Walking further along the Old Harbour Area, past the Icelandair Marina hotel and the ship yard and along the waterfront to the Maritime Museum, you will have reached the Grandi District. This area is a wonderful example of how tourism is taking over the fishing industry. A host of art galleries and designers‘ workshops are located in disused fishermen‘s baiting sheds or store rooms. Fish processing plants still exist in the area and Grandi is still the hub for fishermen and their catch. Grandagarður consists of a long row of baiting sheds that have been revitalized by artists and designers, bringing art and food to the area.

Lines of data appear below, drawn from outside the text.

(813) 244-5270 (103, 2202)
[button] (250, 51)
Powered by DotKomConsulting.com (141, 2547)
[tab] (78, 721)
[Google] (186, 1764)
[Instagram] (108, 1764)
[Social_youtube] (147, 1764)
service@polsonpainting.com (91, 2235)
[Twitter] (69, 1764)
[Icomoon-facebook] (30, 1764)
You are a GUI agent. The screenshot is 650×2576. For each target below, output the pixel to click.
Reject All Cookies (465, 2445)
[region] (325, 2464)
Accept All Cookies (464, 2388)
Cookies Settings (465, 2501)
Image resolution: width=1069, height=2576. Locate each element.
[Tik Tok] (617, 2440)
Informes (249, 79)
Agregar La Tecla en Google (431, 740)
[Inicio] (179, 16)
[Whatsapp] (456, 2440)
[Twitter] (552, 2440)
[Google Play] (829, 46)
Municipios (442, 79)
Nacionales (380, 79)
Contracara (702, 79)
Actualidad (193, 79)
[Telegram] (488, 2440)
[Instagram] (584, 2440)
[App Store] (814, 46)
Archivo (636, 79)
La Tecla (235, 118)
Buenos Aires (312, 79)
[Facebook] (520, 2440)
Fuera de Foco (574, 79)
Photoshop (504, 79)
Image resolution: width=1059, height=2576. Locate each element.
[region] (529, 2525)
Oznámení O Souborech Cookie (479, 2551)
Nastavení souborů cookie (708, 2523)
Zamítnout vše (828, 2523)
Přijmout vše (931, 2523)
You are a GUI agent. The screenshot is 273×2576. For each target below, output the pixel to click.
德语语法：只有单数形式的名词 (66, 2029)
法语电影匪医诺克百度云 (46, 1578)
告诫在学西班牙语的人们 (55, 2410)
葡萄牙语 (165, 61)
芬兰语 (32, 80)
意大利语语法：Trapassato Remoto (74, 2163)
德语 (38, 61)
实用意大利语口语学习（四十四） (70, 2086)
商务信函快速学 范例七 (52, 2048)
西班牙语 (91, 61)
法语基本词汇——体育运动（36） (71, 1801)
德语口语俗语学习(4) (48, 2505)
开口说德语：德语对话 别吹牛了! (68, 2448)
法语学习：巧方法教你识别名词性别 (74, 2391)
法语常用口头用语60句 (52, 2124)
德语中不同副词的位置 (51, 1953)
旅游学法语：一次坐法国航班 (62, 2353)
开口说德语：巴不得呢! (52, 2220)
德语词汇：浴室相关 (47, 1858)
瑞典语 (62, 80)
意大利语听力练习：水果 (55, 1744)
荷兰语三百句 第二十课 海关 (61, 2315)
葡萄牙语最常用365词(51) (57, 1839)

Food speciality stores such as Búrið, the cheese specialist or Valdís, the ice-cream connoisseur have their place next to Krinolín, a design store where animal and fish skin, as well as wool and other natural materials, are used to create high fashion items. If you can’t get to see the northern lights on your tour, don’t despair, Aurora Reykjavik at the roundabout on Grandagarður is the perfect substitute to see this celestial spectacle. Moving onto the next street, Fiskislóð, Whales of Iceland has an informative display of life-size whales. Cheaper grocery stores Bónus, Nettó and Krónan are also located on this street. The Grandi District is definitely a place to take your time, relax and shop. Or just sit in the sun at one of the coffee shops and watch the activity in the harbour.